Allan Fernández.22 noviembre, 2015

Nuestra personalidad es un producto en constante transformación. Contamos con elementos genéticos (lo aprendí con mi hija), los cuales afectan y se ven afectados por las diversas vivencias que van aconteciendo. Mi hija, para tomarla de ejemplo, se comporta a veces como yo, a veces como mi esposa, a veces como mi suegra, a veces como mi mamá, a veces como su mejor amiga, etc. En sus 6 años, ha pasado de ser aquel ser que todo lo resolvía llorando y mordiendo, a una niña altamente sofisticada, con niños que le gustan, radioemisoras favoritas y proyectos a muy largo plazo. Ella cambió. Está cambiando. Continuará cambiando. Es un ser humano. Es un ser vivo. Tiene que cambiar. Darwin tenía razón: la capacidad de adaptación determinará cuáles seres sobreviven y cuáles desaparecerán. Así sucede en África, en Nueva York, en el kinder de la esquina y en la empresa donde usted trabaja.

Poniéndonos un poco filosóficos, ¿qué es el ser? Pienso que podríamos intentar definir el SER como aquello que nos aporta consistencia. Nuestra esencia. Es un algo que me diferencia de todos los otros algos que no soy yo. Cuando digo “soy un hombre”, me separo de todo aquello que no lo sea -mujer, silla, gato, etc.-. Mi ser, mi esencia, es algo que no variará con el tiempo. Si no, imagínense la extraña sensación de ser hoy algo y mañana sentir que ya no sos lo que eras ayer. Es por esto que la categoría del ser nos permite ubicarnos. Si yo no sintiera ser alguien, si no estuviera seguro de ser un ser, sería atrapado por la locura.

Si yo dijera "soy un niño", bastaría con que ustedes observen la foto del blog para darse cuenta que algo en mi cabeza no funciona bien. No, no lo soy. Fui un niño -hace más de 35 años-, incluso podría algunas veces comportarme como uno, pero claramente ya no lo soy. No volveré a ser uno. Ahora soy otra cosa. Soy un no-niño. Soy un adulto. Ser adulto implica no ser un niño. ¿Ya van entendiendo hacia dónde voy?

En esa dimensión tan particular llamada el espacio clínico, he escuchado cientos de veces personas asegurando barbaridades tales como: "los Fernández somos así", "todos los hombres de mi familia son inútiles", "yo siempre he sido explosiva", "soy adicto", etc.
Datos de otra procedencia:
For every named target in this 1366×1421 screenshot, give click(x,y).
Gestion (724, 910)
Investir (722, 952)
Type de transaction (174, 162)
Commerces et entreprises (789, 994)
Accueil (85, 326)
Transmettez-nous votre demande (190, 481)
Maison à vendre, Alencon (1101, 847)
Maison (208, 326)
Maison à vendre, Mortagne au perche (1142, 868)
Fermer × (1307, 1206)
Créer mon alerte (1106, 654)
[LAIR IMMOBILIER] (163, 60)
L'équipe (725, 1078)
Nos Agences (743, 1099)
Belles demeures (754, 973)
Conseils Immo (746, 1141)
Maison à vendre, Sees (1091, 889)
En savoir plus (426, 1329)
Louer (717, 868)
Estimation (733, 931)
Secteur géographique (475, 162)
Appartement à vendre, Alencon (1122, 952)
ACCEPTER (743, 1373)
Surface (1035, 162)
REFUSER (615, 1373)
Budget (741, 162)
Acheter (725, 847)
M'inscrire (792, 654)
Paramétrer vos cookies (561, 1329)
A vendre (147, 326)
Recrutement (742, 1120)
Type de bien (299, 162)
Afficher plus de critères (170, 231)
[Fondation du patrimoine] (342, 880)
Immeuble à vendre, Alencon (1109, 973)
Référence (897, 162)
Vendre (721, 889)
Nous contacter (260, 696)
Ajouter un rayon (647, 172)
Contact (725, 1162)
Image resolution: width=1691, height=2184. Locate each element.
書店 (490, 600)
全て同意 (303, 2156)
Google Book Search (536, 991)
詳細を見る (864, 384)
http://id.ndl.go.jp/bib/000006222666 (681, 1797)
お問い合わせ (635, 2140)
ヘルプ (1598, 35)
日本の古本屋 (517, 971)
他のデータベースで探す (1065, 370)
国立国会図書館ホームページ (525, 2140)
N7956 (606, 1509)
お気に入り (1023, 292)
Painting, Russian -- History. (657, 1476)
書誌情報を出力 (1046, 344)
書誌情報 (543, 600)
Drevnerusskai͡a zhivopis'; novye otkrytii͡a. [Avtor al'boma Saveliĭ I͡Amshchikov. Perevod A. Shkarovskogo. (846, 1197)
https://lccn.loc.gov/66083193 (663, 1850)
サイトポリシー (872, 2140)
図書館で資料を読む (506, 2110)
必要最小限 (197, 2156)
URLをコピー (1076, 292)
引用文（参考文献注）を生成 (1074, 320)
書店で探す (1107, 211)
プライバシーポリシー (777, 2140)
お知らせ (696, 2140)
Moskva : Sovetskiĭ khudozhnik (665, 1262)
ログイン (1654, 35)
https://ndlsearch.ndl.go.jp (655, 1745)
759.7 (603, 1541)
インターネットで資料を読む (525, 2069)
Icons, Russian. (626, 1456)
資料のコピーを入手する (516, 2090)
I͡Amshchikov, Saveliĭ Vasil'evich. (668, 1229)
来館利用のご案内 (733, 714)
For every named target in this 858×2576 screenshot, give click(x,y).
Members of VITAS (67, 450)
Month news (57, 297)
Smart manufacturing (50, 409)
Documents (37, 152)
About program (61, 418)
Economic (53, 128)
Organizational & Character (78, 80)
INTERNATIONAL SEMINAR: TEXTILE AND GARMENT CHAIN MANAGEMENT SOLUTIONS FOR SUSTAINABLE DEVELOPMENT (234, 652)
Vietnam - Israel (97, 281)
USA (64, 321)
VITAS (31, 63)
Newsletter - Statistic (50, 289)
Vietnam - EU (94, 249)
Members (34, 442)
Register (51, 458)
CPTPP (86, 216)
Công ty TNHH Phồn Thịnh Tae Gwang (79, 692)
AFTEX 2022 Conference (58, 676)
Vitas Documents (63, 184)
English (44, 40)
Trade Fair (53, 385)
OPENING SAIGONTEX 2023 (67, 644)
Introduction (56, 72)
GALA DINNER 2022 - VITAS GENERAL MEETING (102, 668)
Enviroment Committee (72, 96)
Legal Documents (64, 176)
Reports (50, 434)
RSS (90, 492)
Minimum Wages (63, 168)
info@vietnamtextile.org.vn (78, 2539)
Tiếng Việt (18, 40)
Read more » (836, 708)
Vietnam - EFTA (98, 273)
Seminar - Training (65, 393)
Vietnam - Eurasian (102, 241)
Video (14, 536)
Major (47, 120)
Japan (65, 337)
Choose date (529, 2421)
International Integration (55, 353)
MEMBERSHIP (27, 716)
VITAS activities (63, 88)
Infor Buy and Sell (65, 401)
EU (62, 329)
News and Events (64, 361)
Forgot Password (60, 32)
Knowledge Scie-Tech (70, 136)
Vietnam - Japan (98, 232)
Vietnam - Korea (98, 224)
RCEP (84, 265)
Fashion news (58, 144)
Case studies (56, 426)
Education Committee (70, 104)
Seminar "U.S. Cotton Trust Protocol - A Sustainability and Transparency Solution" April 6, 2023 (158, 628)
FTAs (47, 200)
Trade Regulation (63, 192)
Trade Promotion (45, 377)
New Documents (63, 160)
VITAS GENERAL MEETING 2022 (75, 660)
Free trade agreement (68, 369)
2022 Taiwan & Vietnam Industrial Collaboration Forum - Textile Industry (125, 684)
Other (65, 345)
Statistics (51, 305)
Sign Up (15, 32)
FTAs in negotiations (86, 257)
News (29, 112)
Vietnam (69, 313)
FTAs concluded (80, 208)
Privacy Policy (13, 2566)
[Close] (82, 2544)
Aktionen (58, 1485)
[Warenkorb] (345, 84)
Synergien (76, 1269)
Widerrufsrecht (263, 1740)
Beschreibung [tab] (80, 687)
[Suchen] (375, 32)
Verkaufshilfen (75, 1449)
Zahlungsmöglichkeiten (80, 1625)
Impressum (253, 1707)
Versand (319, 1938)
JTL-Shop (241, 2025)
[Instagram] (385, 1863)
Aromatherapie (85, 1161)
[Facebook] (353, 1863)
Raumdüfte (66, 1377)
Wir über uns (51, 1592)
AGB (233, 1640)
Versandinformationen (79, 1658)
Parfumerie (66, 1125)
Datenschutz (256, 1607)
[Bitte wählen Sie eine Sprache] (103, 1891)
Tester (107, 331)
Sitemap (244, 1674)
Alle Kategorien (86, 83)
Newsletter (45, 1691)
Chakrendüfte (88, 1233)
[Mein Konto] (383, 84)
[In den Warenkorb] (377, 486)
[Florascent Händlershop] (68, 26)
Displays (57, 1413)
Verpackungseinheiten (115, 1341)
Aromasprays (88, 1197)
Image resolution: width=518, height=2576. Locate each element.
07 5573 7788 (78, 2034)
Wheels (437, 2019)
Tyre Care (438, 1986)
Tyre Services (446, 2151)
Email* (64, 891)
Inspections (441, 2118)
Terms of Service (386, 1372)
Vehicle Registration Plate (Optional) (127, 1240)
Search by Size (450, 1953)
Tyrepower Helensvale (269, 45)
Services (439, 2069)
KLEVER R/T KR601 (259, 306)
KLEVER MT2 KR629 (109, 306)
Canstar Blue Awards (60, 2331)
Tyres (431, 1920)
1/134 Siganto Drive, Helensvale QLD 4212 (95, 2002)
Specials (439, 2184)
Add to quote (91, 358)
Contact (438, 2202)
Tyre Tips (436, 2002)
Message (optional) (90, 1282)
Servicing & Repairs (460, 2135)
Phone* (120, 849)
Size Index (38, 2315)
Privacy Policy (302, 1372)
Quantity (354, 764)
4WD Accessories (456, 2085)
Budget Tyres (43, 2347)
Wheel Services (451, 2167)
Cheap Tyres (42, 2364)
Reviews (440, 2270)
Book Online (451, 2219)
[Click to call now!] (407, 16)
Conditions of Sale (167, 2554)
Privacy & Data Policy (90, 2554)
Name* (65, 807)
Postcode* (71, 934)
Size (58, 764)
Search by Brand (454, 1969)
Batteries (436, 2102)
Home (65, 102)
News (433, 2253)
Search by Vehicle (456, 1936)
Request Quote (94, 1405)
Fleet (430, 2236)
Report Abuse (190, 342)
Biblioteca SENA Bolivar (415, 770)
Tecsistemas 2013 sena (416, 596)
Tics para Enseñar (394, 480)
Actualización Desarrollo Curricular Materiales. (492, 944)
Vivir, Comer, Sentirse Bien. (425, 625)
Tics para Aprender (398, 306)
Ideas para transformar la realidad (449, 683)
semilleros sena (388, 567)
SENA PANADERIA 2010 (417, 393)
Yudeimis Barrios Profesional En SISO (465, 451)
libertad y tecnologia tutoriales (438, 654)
Dependiendo del grado de confianza de aquel que confiesa, intento hacerle ver el problema filosófico al que se enfrenta: "si sos adicto", diría, "no vas a poder cambiar, ya que en tu ser, en tu esencia, se encuentra lo que te hace depender de una droga". Si la persona que tengo en frente es asertiva -la mayoría lo son-, entiende el peligro que se corre al asegurar saber qué hay en su ser. No, claro que no. Nadie es chichoso. Nadie es celoso. Nadie es mentiroso compulsivo. Ninguno de esos rasgos es parte de su ser. Conocemos personas que todo lo resuelven con chichas, algunos que por inseguridad no les queda más que celar, otros que mienten como estrategia para ser reconocidos, pero ninguna de esas características es parte de su ser. El ser, tal como lo propuse párrafos atrás, tiene poco que ver con tus conductas.

Situación hipotética : discusión de pareja dentro de un vehículo (he visto muchas y hasta participé en varias, años atrás). En un espacio tan pequeño, los argumentos, así como el oxígeno, se agotan con suma rapidez. En algún momento, segundos antes de que la cosa se ponga (más) decadente, uno de los dos, luciendo una total desconexión con varias partes de su cerebro, pronuncia el tristemente célebre: “yo soy así, así he sido siempre, así somos en mi casa, no voy a cambiar”. De ahí en adelante no va a suceder nada provechoso en ese carro. Cuando alguien dice algo así, te está diciendo, aunque no te lo diga, “no me haga perder mi tiempo. Yo soy así. Si le gusta, abrochese el cinturón. Si no, llamemos un Uber para usted”.

Para mí, esa frase tiene una única interpretación: "yo he sido así ya que me ha convenido, salgo ganando al ser así. Por ende, no veo el sentido de cambiar. Podría cambiar, pero no lo voy a hacer, ya que me siento cómodo siendo así". Creer que alguien con semejante postura vaya a cambiar por vos, en el mejor de los casos sería una fantasía, o un acto de fe ciega. En el peor, un acto de locura.

Voy a decirlo una vez más, apoyado en la ciencia: todos los seres humanos contamos con la capacidad de cambiar. Sin embargo, para que eso suceda, debe contarse con la motivación y la disciplina necesarias.